Carey, Susan (2009). The origin of concepts. New York: Oxford University Press.Clarke, Sam
Clarke, Sam (2021). Mapping the Visual Icon. Philosophical Quarterly 72 (3):552-577.
Clarke, Sam (2023). Compositionality and constituent structure in the analogue mind. Philosophical Perspectives 37 (1):90-118.
Dehaene, S. (1997) The Number Sense: How the Mind Creates Mathematics. Oxford: OUP.
Maley, Corey J. (2011). Analog and digital, continuous and discrete. Philosophical Studies 155 (1):117-131.

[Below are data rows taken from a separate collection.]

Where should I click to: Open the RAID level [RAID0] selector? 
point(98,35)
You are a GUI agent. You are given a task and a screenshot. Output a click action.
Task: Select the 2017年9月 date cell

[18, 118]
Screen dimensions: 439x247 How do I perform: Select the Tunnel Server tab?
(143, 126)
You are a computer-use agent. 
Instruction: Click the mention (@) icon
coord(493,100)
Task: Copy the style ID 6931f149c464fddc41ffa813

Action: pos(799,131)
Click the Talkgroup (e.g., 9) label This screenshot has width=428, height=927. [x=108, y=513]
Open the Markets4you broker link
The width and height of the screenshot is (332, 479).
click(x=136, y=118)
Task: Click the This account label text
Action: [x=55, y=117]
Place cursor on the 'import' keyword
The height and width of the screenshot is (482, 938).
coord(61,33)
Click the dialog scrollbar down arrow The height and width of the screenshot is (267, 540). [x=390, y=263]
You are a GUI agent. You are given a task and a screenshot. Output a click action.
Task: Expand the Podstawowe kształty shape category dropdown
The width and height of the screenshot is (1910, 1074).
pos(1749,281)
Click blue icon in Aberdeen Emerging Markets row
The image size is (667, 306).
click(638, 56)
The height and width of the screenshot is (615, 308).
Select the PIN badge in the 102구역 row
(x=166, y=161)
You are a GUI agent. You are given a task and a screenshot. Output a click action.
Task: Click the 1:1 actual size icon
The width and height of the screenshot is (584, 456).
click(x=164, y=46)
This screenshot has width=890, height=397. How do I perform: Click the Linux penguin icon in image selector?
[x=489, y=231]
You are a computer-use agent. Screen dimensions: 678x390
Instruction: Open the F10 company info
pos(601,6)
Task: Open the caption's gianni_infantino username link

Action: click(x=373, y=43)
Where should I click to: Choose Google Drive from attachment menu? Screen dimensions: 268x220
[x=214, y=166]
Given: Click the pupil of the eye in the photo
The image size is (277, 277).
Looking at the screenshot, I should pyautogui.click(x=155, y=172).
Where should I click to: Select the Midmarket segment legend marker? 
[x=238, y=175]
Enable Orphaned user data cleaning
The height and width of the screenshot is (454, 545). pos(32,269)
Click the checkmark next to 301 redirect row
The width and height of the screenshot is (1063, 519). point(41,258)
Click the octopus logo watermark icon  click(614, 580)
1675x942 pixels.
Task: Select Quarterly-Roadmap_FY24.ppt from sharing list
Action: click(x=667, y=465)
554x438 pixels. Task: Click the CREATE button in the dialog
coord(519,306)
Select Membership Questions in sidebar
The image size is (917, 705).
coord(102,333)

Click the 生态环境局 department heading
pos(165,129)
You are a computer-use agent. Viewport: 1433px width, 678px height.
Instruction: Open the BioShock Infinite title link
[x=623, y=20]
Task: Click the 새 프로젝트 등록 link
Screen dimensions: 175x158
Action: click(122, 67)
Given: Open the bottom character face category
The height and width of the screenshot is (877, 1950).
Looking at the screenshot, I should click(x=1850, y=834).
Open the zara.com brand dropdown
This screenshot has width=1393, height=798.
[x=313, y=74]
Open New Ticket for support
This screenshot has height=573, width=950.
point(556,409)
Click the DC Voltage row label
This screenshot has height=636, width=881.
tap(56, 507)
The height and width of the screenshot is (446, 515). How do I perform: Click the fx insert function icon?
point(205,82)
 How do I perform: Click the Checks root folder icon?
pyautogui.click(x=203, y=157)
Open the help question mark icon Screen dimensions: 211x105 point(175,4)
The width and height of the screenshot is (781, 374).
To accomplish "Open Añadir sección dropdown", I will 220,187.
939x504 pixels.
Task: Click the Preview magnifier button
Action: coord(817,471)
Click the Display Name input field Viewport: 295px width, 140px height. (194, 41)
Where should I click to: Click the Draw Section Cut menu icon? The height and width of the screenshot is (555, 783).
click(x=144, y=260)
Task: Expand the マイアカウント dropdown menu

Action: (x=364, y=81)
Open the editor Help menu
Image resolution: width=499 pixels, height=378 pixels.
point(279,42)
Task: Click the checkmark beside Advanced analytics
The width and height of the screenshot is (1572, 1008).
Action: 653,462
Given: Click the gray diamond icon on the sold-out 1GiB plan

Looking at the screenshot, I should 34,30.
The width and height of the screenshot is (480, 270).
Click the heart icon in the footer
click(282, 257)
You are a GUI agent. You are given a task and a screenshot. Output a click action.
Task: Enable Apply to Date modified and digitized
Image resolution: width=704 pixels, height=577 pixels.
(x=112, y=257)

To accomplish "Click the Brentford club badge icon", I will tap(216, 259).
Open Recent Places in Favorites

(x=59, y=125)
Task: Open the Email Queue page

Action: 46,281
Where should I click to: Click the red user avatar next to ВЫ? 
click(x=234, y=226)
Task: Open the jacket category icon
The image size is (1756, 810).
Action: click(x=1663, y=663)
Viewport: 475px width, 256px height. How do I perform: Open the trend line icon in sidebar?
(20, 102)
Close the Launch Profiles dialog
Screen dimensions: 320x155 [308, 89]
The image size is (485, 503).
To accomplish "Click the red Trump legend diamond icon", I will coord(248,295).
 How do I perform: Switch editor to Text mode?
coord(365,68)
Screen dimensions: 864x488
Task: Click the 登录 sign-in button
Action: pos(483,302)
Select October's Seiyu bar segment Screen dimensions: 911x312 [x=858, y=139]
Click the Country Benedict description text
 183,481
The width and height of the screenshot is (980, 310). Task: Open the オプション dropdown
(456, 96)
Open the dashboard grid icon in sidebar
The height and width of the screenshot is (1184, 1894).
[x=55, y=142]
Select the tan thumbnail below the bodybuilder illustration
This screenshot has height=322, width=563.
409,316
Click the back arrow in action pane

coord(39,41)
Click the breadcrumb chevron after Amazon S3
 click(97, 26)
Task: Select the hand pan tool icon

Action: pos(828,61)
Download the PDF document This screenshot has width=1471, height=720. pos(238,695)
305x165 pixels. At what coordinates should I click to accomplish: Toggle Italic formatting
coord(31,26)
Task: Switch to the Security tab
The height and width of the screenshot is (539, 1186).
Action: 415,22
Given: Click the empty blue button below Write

Yang, Feitong & Flombaum, Jonathan (2018). Polar coordinates as the format of spatial representation in visual perception. Journal of Vision, 18(10):21.
Yousif, S. R., Chen, Y. C., & Scholl, B. J. (2020). Systematic angular biases in the representation of visual space. Attention, Perception, & Psychophysics, 82, 3124–3143.
Yousif, S. R., & Keil, F. C. (2021). The shape of space: Evidence for spontaneous but flexible use of polar coordinates in visuospatial representations. Psychological Science, 32, 573–586
Yousif, S. R. (2022). Redundancy and Reducibility in the Formats of Spatial Representations. Perspectives on Psychological Science, 17(6), 1778-1793.